◆ Text block
..........

# Where are we going, Dad?



## Guoazalea (Dec 14, 2013)

“Where Are We Going? Dad” is a television show that has recently become very popular in China. It invites five male celebrities from different fields and their children to spend quality time together in new environments while accomplishing various survival tasks. My 7 year old daughter likes it very much partly because of the absence of her father all these years. 
Before the age of three, my daughter was taken care of by her granny and both my husband and I were studying in another province. I suffered a lot from the departure time with my honey daughter and I cherished every moment with my little darling during every vocation. On the occasion of departure, my kid would hug my leg and pleaded:"Mommy, would you please stay for two more days with me?" Followed, unspeakable pain bit my heart. My husband and I finally graduated and worked as teacher in the same college. My long awaited family reunion was fulfilled at last. Our daughter was then with us and my life was full of joy and I felt so much contented at that time. 
However, the sweet joy of of reunion didn't last long. Two months later my husband made up his mind to pursue further study and a higher degree, which would take him 4 years. Now three years have passed and during these years, I have been physically able to work and look after my daughter all by myself, yet I find that I am mentally exhausted most of the time. My husband always keeps himself busying and we seldom have time to talk with each other. Apparently, my daughter wants to feel loved and cared for by her daddy although they seldom stay together. She burst into tears every time when her daddy leaves her to go to school. Without her daddy being present, my daughter has less fun in her life and she is not bold enough in public place.

..........

◆ Record extracts

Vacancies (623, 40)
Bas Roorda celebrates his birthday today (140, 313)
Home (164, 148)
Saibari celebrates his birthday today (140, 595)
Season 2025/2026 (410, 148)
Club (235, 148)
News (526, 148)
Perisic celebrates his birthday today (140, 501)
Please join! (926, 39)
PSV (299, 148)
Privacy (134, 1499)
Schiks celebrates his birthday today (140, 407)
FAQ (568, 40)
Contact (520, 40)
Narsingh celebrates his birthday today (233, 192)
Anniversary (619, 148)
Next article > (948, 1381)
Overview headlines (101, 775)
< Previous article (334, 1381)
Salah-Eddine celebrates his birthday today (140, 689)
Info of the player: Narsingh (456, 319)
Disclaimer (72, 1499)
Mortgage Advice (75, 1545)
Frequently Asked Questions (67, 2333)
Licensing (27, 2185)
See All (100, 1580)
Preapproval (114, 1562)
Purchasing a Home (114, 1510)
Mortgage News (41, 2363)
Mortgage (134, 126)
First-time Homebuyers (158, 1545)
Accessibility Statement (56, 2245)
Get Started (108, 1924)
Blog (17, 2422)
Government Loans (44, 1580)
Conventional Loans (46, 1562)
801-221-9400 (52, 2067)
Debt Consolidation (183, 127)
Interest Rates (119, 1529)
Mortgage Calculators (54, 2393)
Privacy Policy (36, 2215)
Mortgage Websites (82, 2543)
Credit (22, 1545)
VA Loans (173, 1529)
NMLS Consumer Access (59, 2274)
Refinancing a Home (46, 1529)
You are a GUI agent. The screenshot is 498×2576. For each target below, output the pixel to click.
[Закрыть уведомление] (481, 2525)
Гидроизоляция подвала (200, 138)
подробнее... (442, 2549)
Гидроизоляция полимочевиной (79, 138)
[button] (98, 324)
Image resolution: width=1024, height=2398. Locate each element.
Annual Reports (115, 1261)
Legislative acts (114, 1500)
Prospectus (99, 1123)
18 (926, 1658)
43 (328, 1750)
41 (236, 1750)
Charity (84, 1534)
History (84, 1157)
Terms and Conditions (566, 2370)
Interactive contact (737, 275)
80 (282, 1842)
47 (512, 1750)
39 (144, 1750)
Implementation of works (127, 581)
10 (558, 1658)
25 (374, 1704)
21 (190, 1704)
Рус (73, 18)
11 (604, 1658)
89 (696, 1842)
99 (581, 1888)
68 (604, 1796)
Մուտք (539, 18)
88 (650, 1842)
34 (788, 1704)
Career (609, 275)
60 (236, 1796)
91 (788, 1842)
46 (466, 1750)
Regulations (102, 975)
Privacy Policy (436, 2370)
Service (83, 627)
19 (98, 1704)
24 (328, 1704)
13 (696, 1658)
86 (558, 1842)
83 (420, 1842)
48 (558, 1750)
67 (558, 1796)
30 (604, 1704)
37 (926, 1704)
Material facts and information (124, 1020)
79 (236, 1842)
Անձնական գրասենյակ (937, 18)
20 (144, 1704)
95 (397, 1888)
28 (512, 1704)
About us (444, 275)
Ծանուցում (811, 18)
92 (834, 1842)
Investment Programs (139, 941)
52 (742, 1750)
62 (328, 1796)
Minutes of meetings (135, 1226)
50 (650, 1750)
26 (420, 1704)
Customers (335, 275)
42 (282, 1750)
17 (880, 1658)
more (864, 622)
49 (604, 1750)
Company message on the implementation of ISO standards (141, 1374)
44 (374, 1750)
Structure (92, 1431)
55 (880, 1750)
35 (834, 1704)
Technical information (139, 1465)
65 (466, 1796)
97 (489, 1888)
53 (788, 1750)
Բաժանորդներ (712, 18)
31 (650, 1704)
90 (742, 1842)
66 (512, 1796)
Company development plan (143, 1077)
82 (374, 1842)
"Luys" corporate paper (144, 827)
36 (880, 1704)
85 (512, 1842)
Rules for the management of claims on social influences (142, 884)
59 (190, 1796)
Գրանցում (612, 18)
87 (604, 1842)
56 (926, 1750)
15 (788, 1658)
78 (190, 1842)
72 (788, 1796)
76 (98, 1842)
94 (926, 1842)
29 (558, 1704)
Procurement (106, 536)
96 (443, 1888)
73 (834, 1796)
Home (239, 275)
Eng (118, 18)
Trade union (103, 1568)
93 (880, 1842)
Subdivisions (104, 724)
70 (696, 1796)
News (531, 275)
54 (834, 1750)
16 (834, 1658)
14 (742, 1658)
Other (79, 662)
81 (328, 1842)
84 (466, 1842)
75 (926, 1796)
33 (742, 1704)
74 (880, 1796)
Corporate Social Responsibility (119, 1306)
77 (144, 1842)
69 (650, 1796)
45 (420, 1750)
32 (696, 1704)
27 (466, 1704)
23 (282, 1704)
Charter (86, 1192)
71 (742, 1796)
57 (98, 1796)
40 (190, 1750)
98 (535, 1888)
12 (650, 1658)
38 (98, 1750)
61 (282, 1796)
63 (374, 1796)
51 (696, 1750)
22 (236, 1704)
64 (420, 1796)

..........

◆ Tasks
a – Summarize the forum post about the show "Where Are We Going? Dad" in two sentences.
b – Using the forum post about the show "Where Are We Going? Dad," decide whether each statement agrees with it, and quote the words that settle each one. (i) The show invites five male celebrities and their children. (ii) The husband's further study would take him two years. (iii) Before the age of three, the daughter was cared for by her granny.
c – Continue the forum post about the show "Where Are We Going? Dad" from its last sentence.

◆ Answers to the exercises
a – The post describes "Where Are We Going? Dad," a popular Chinese television show that the writer's 7-year-old daughter likes partly because her father has been absent for years. The writer explains that two months after the family was finally reunited, the husband left for four years of further study, leaving the writer to look after the daughter alone while feeling mentally exhausted, and the daughter cries whenever he leaves and is less happy and less bold in public.

b –
(i) Yes: "It invites five male celebrities from different fields and their children"
(ii) No: "which would take him 4 years"
(iii) Yes: "Before the age of three, my daughter was taken care of by her granny"

c –
My husband and I have married for almost ten years, but most of the time we are separated. My suffering left me sad and gloomy and I have become moody. During day time, I have to prepare for lessons, give lectures, and do all the housework. I am losing my patience when I help my daughter with her daily homework at night. I sometimes shout at her and blame her for her poor performance. Every time after my bad parenting habits I feel so guilty but I just cannot stop because I really feel helpless. My husband has completed his dissertation defense and I am thinking about divorce.


----------



## minebeloved (Nov 7, 2013)

Is he living in another place? Is there no way for him to work so you can spend more time with you daughter? Have you thought about homeschooling her, for sometime, so you both can bond better?


----------



## Guoazalea (Dec 14, 2013)

Thanks for you help! He is in another province and he will soon finish his study.The problem is that I kind of get tied of him with all these years departure, but I can feel my daughter's pain when I told her that I want to leave her daddy. She even drew a wedding ceremony picture to express her feeling. I don't want to hurt my daughter but I cannot snap out of the current depression.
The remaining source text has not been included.